-- START --

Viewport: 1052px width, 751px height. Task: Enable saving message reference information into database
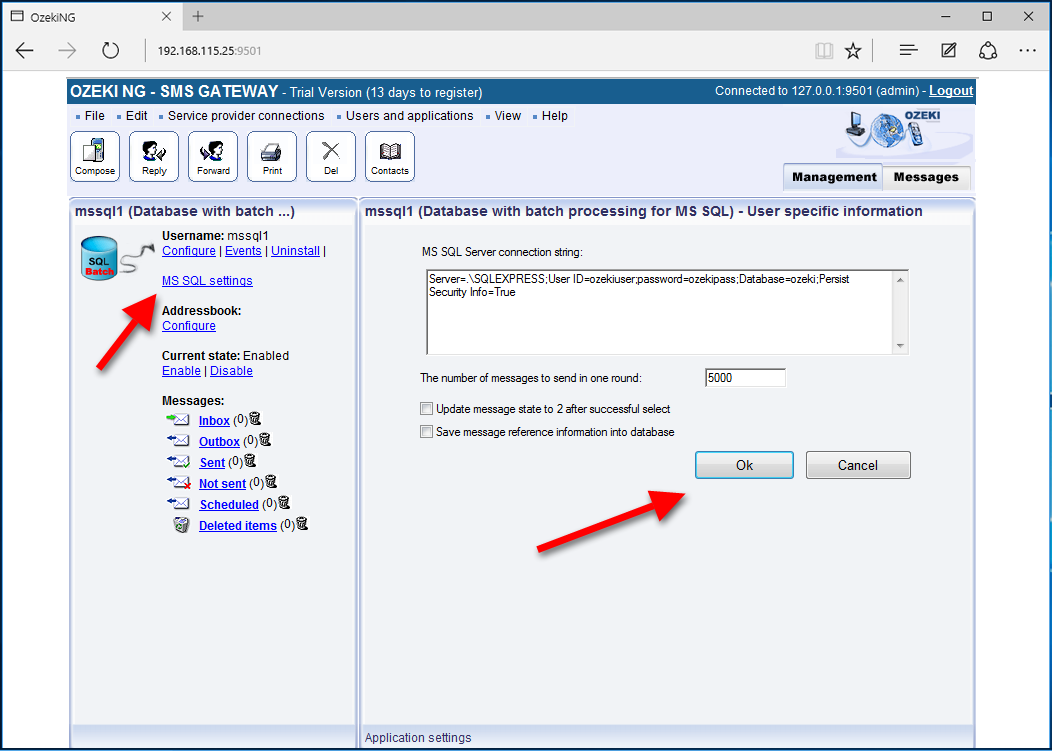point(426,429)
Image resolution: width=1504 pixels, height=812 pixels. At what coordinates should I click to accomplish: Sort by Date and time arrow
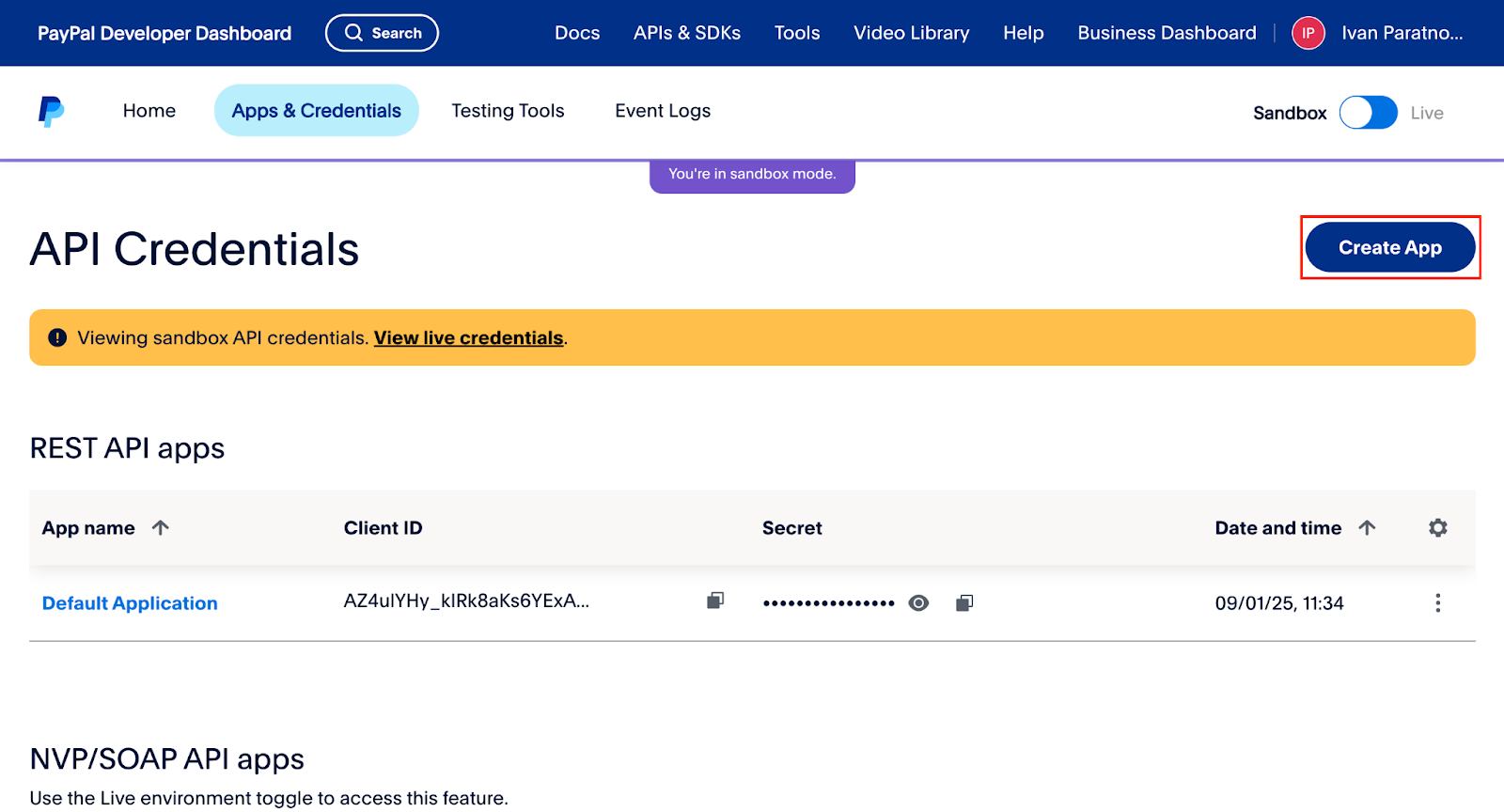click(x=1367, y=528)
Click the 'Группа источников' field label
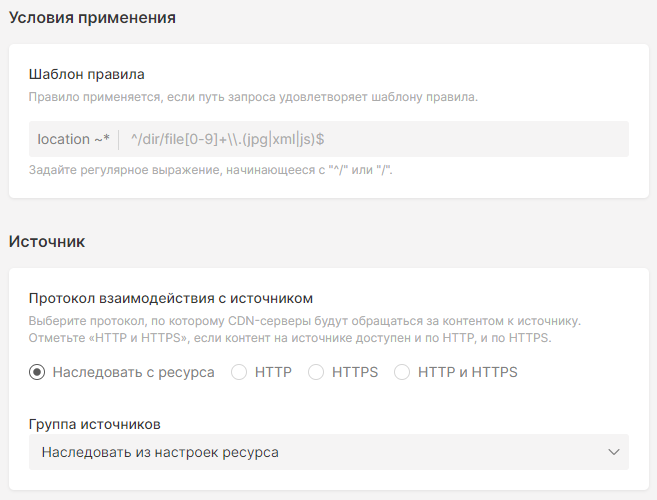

-- END --

Short task ▸ Update the entries above by replacing each "width" with "breadth" and leaving everything else unchanged. Leave the pictures out of your answer.

Solution for this exercise ▸
Viewport: 1052px breadth, 751px height. Task: Enable saving message reference information into database
point(426,429)
Image resolution: breadth=1504 pixels, height=812 pixels. At what coordinates should I click to accomplish: Sort by Date and time arrow
click(x=1367, y=528)
Click the 'Группа источников' field label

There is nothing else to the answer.